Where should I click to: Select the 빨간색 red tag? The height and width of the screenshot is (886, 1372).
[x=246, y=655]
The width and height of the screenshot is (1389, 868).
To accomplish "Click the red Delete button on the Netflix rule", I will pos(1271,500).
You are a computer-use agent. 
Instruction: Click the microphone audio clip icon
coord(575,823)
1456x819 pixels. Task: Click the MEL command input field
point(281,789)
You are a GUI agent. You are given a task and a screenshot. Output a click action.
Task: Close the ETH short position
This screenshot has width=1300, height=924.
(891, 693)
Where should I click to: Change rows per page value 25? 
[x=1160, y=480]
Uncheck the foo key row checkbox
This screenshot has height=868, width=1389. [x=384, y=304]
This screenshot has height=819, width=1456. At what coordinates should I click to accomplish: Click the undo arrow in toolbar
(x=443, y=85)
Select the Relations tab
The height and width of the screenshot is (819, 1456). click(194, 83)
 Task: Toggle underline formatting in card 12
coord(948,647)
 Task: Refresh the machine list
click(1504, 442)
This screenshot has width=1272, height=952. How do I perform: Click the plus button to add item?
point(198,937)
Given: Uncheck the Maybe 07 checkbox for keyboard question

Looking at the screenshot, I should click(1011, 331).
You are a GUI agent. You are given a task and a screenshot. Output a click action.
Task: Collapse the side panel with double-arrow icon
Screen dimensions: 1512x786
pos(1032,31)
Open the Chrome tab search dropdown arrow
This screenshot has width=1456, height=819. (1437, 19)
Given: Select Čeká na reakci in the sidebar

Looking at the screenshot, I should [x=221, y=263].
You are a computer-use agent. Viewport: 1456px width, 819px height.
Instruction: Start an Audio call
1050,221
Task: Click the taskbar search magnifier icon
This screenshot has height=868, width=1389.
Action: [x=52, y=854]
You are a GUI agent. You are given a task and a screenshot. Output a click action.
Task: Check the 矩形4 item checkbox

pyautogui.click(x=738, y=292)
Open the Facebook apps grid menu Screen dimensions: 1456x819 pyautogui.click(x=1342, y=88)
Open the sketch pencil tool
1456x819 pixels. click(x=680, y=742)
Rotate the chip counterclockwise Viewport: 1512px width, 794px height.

**Task item:** Lines from the one containing "This screenshot has height=819, width=1456." through the end of the data above must be written out exactly, and no other lines are needed.

**Solution:**
This screenshot has height=819, width=1456. At what coordinates should I click to accomplish: Click the undo arrow in toolbar
(x=443, y=85)
Select the Relations tab
The height and width of the screenshot is (819, 1456). click(194, 83)
 Task: Toggle underline formatting in card 12
coord(948,647)
 Task: Refresh the machine list
click(1504, 442)
This screenshot has width=1272, height=952. How do I perform: Click the plus button to add item?
point(198,937)
Given: Uncheck the Maybe 07 checkbox for keyboard question

Looking at the screenshot, I should click(1011, 331).
You are a GUI agent. You are given a task and a screenshot. Output a click action.
Task: Collapse the side panel with double-arrow icon
Screen dimensions: 1512x786
pos(1032,31)
Open the Chrome tab search dropdown arrow
This screenshot has width=1456, height=819. (1437, 19)
Given: Select Čeká na reakci in the sidebar

Looking at the screenshot, I should [x=221, y=263].
You are a computer-use agent. Viewport: 1456px width, 819px height.
Instruction: Start an Audio call
1050,221
Task: Click the taskbar search magnifier icon
This screenshot has height=868, width=1389.
Action: [x=52, y=854]
You are a GUI agent. You are given a task and a screenshot. Output a click action.
Task: Check the 矩形4 item checkbox

pyautogui.click(x=738, y=292)
Open the Facebook apps grid menu Screen dimensions: 1456x819 pyautogui.click(x=1342, y=88)
Open the sketch pencil tool
1456x819 pixels. click(x=680, y=742)
Rotate the chip counterclockwise Viewport: 1512px width, 794px height.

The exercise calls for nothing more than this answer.